Justificava tais rumores o fato de que o capitão envergava a mesma
armadura que aquele infame havia usado, e que vestia quando o proscreveram.
Voltaram a acender os lumes à noite, a entoar os cantos orgíacos, a
roubar as casas, a queimar e arrasar os campos. E renasceram a intranquilidade
e o desassossego.
Todas as noites acendiam, numa das mais altas torres do castelo, um lume
rubro, que parecia um enorme olho, cuja luz atravessava a espessura do bosque,
iluminando-o com uma luz sinistra que antes parecia um incêndio.
Alguns corajoso das localidades imediatas, que se atreveram a acercar-se
do castelo, ouviram coisas tais que voltaram correndo para as suas casas com o
cabelo eriçado e dando dente com dente.
— Mas, o que vós ouvistes? — perguntaram-lhe as autoridades.
— Ai, ai, ai! — gritavam cheios de terror.
— Mas, o que ouvistes, covardões? — repetiam.
— Pois, verão os senhores — diziam aqueles infelizes enquanto
acalmavam-se. — Às doze da noite, assomamos à porta do castelo, e ao soar a
meia-noite, ouvimos ruídos de correntes, alaridos horríveis e gargalhadas
aterradoras. Arrepiamo-nos todos e saímos correndo como gamos.
—Sois uns covardes! — gritou o juiz. — Por nada vos assustais!
— Então, vá lá o senhor! — exclamaram aqueles infelizes, tremendo.
— O senhor verá o que é bom...
O juiz chamou imediatamente o aguazil e quinze ou vinte moços armados de
flechas e lanças, e partiram para o castelo. Ao sair da vila, seguiam muito
decididos. Mas, conforme se afastavam, se lhes ia passando o entusiasmo, e por
pouco estariam determinados a correr à entrada do bosque, se o juiz, que era um
homem de coragem, não lhes sobrepujasse o medo com o seu exemplo.

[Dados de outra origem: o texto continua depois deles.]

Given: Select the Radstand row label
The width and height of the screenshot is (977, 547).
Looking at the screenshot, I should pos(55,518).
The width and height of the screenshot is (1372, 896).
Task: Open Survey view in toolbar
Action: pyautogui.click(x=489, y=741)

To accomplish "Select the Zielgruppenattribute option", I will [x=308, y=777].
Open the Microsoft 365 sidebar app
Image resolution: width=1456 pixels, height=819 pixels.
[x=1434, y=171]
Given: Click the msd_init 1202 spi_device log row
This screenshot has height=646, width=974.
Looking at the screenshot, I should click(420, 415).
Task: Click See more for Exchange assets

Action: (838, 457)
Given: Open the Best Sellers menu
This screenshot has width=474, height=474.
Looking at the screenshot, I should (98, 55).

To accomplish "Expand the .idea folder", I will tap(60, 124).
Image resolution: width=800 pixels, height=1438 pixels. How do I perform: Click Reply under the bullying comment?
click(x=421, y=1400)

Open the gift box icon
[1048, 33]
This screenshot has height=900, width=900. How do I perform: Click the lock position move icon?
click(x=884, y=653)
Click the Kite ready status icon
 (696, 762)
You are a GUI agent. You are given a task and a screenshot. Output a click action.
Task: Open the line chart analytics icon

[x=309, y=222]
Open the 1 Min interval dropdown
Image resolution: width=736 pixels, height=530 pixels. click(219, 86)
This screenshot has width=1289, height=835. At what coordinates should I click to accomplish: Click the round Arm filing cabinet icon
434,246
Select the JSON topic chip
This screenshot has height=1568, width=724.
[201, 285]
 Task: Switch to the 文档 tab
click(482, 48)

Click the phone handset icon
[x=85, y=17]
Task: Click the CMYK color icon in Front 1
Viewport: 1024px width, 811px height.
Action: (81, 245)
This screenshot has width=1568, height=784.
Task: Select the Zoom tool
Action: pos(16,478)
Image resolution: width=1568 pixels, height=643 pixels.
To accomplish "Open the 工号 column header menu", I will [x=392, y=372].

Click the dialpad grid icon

Quando se aproximaram da porta do castelo, ouviram o rumor de uma orgia.
Canções, gritos, entrechocar de copos e, destacando-se sobre tudo isto, uma voz
aterrorizante — a do capitão —, que dizia:
—Ânimo, companheiros! Brindemos à Saúde de Satanás!
Uma gargalhada acompanhou aquele brinde e se ouviu o entrechocar de
taças.
Os moços que acompanhavam o juiz, profundamente espantados, de boa
vontade teriam fugido, se o juiz não lhes gritasse energicamente:
— Mesmo que seja o diabo em pessoa, eu o levarei amarrado até a prisão
da vila!
E, empunhando o bastão, deu três golpes na porta, exclamando:
— Abri em nome da Justiça!
Naquele instante, a porta se abriu, por si mesma, sem fazer o menor
ruído, e o juiz, precedido de alguns moços providos de archotes, penetrou
resolutamente no castelo.
Percorreu um por um os recintos e encontrou apenas sinais de que ali
celebrara-se um banquete. E, sobre uma mesa desarrumada, viu várias taças
caídas, destilando um líquido semelhante ao vinho, mas que recendia a enxofre a
dez varas de distância.
Não contente com isto, o juiz desceu aos porões do castelo e ali
encontrou o panteão onde repousava o seu dono, aquele cujas qualidades lhe
fizeram merecer o ódio de todos. E, avançando à tumba, tocou com o seu bastão
na lápide, dizendo:
— Em nome de Deus e da Justiça, eu te ordeno que compareças à minha
presença, para que recebas o castigo que mereces pelos teus crimes.
Ressoou de dentro da tumba uma horrível gargalhada, que estremeceu a
todos, menos ao juiz, que gritou:
—Eu te prometo, por Deus que nos ouve, que não hás de tardar muito em
pagar o teu merecido na Terra, já que seguramente o estás purgando no Inferno!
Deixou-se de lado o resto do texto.